You could try to detect road markings (lane markers, HOV symbols, emergency lanes, road shoulder, etc.), but they will be quite small from most aerial views, so detection of these will be difficult or require heavy compute. It’s up to you to test and decide if that’s something that you can incorporate or not.

Detections are the first part of your pipeline. After that, you’ll have to determine how you can use that information to determine the “events” you wish to create a signal about: lane changes, blocking emergency vehicle, stopped/parked vehicle, etc. Note, that it may be difficult to distinguish between vehicle driving the wrong direction versus a vehicle reversing. You have to have much more context than “this is a vehicle and this is the direction its moving” to determine which scenario it is. That’s one of many aspects of what makes what you describe extremely challenging. For instance, in the first photo you shared, humans can infer that the lanes that are on the right side of the image are traveling towards the top of the image, and the lanes on the left are traveling towards the bottom of the image.

That said, without the context of where this photo is from (I don’t need to know, just making a point), I don’t know if those vehicles are actually in the correct lane. I can assume they are, but computers aren’t capable of making those assumptions. It’s easy to say, if all the vehicles are traveling in the same direction, that’s the correct direction of traffic, but there are absolutely situations where opposite direction traffic could be routed into one of those lanes. Which means that assumption doesn’t hold 100% of the time.
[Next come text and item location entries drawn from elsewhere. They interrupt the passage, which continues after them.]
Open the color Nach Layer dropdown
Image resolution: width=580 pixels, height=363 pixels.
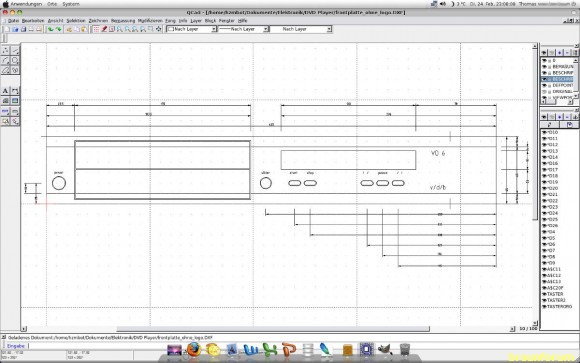[x=191, y=29]
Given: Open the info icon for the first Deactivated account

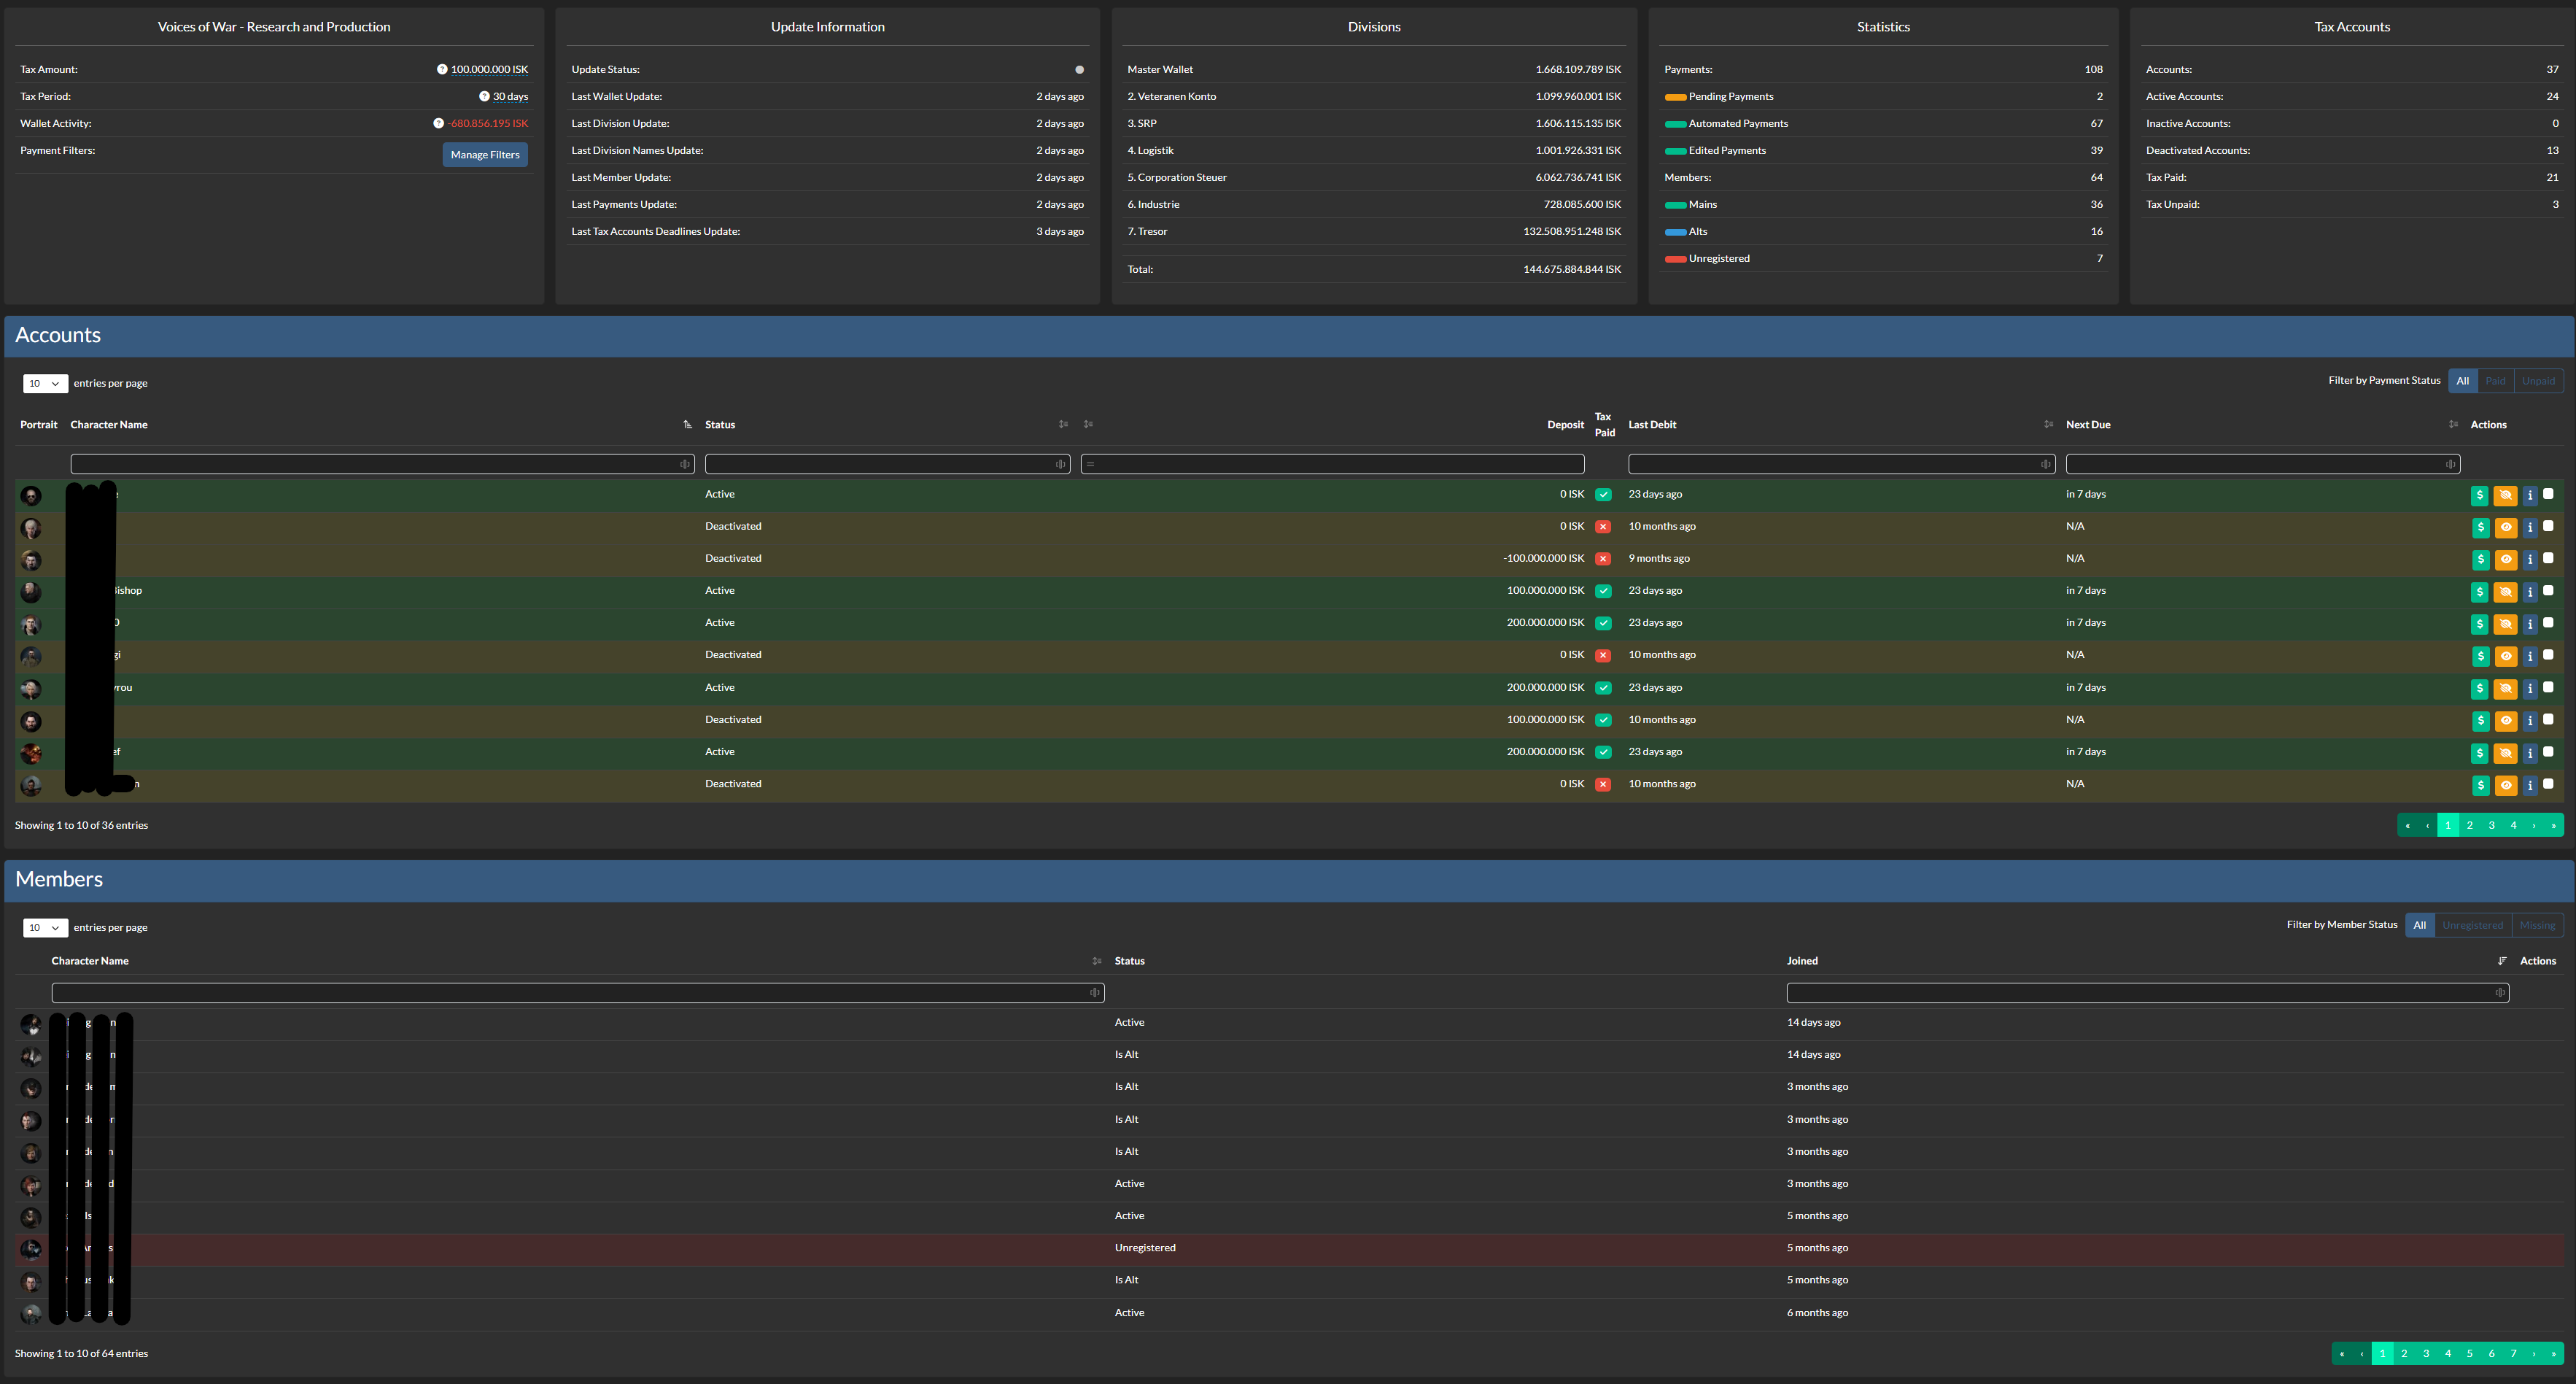Looking at the screenshot, I should (2530, 526).
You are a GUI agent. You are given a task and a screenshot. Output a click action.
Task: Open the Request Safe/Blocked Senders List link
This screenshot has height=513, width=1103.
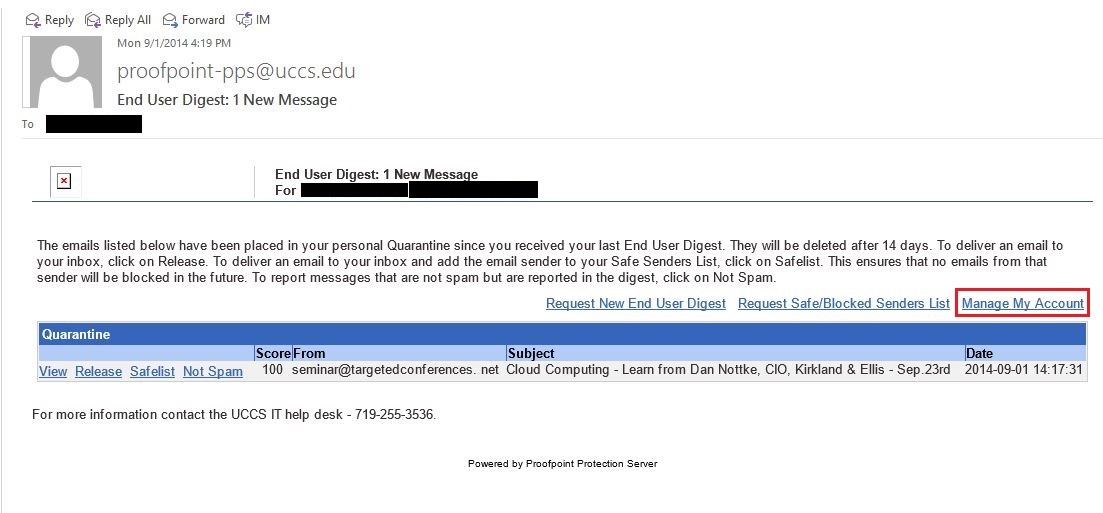pyautogui.click(x=843, y=303)
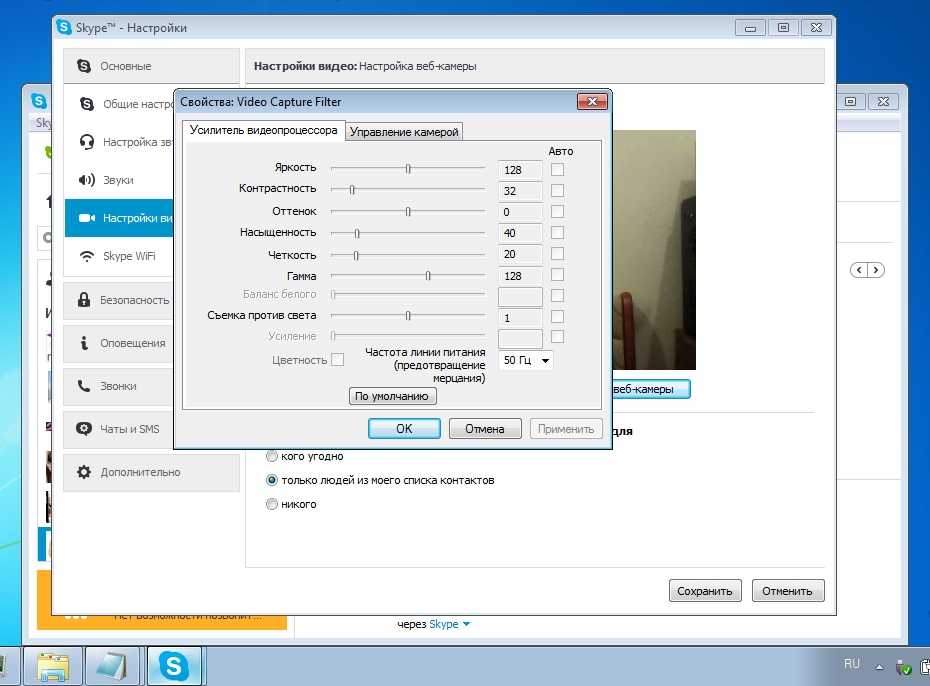Click the phone icon beside Звонки

pos(85,386)
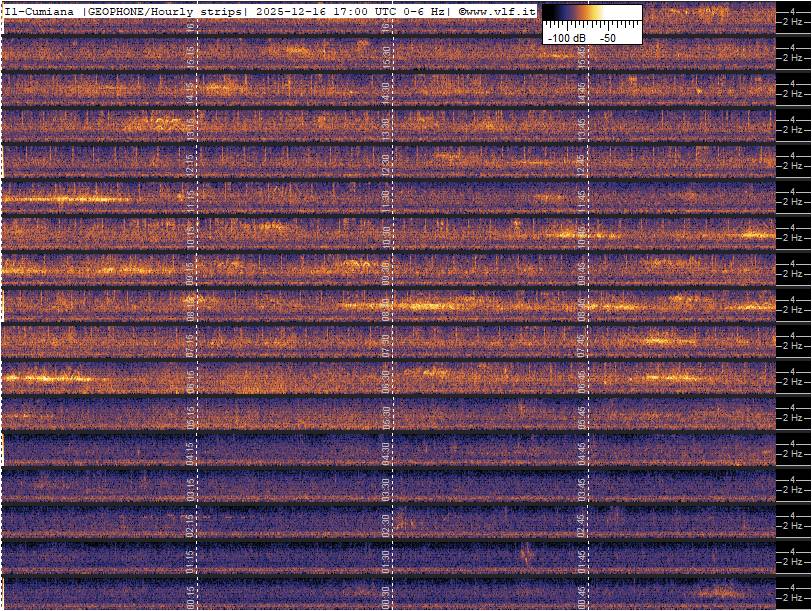Select the 05:15 time marker
The width and height of the screenshot is (812, 611).
(x=191, y=413)
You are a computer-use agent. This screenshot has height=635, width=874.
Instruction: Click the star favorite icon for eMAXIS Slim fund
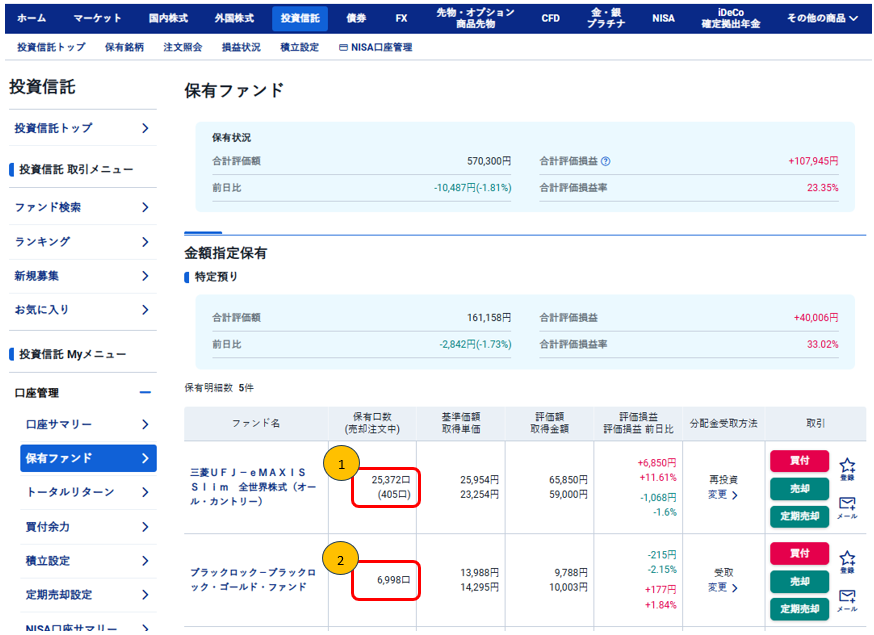pyautogui.click(x=847, y=468)
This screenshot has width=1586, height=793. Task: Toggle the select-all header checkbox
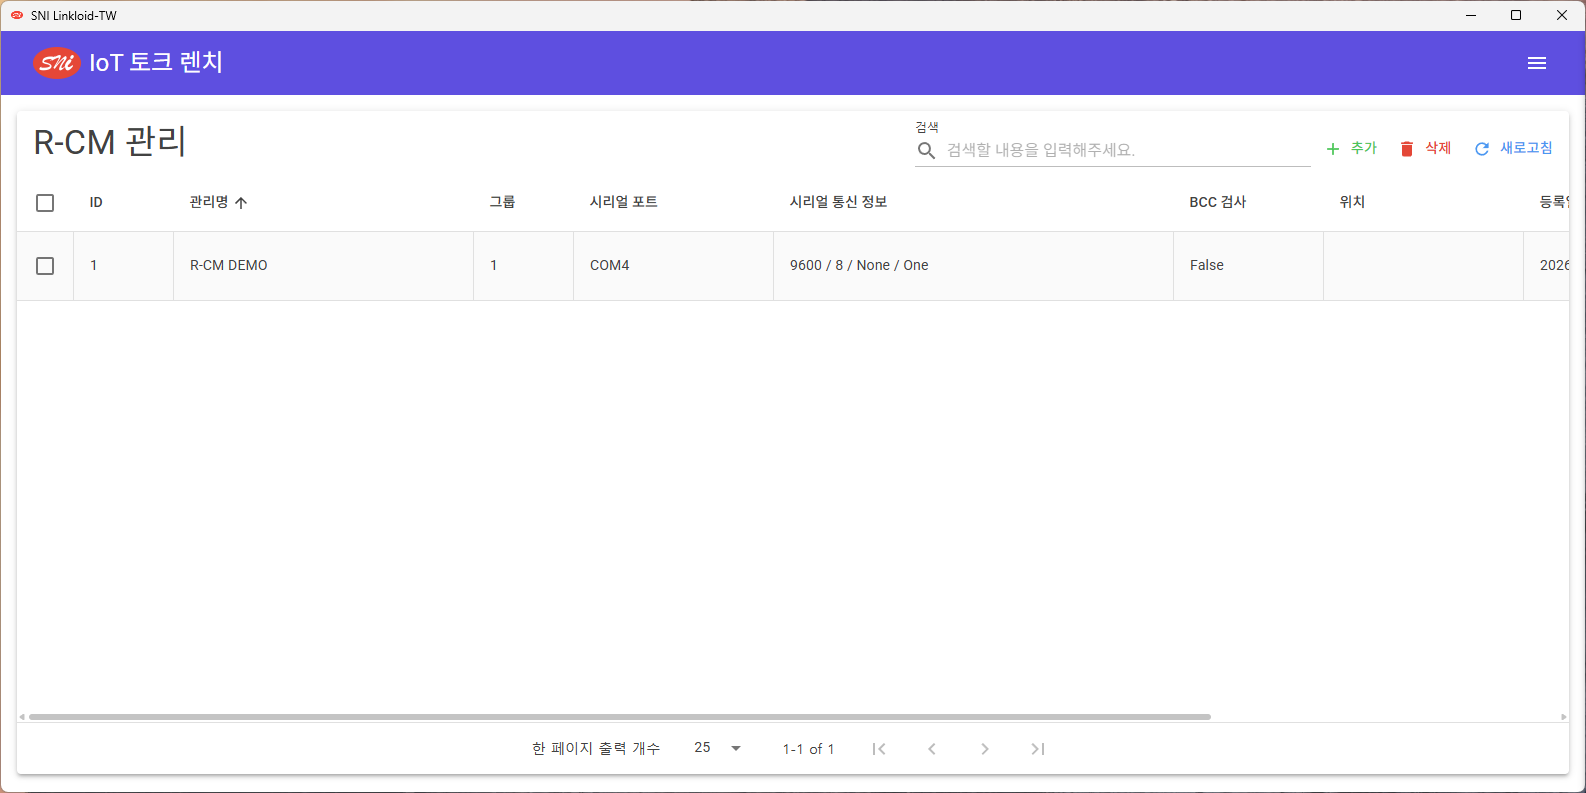45,203
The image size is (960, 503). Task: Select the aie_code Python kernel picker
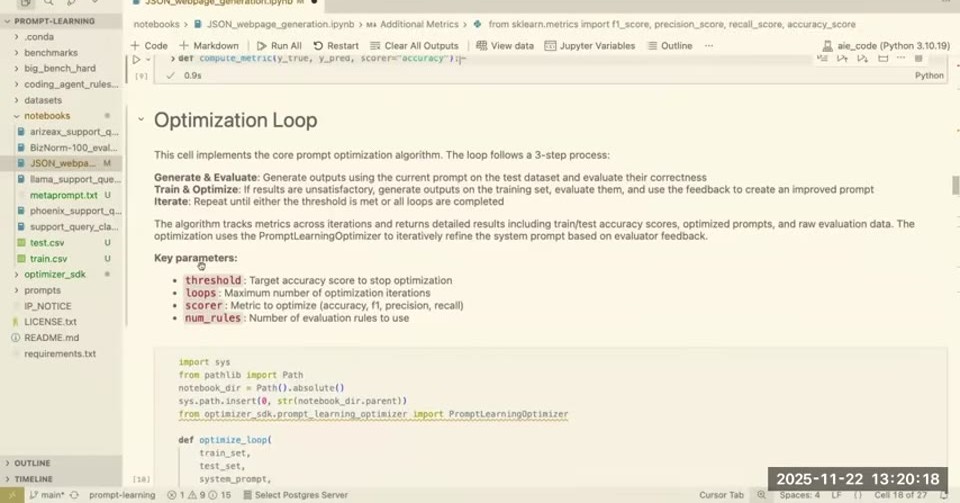(886, 46)
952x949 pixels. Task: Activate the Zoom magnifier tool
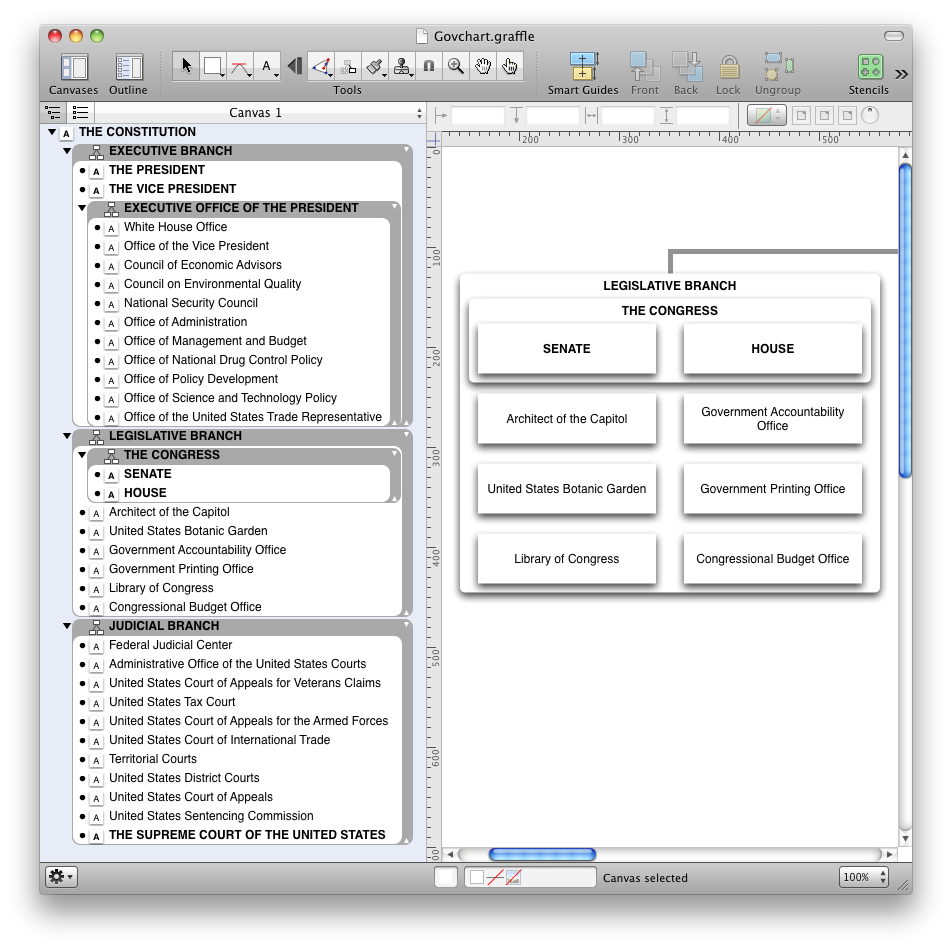pyautogui.click(x=456, y=66)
That may or may not be acceptable for the problem(s) you’re attempting to solve.

A lot of the things you outlined as problems, which I assume that you mean you want to solve them, will require the specific context for every view, and if the images are from a moving drone, then the context is always changing. Even from a fixed camera perspective, what you describe is not a simple task, it’s easier, but still quite a lot and very difficult; capturing images from a moving drone will make contextual information exceptionally more difficult to determine.

Advice on what you can do going forward. Start with breaking down your problem. This will help considerably with figuring out what steps you need to take to create a reasonable solution. There’s even a guide with some advice on this and even a step-by-step overview for working on computer vision projects. You should also consider breaking apart your problem, and separating different tasks/problems into individual solutions.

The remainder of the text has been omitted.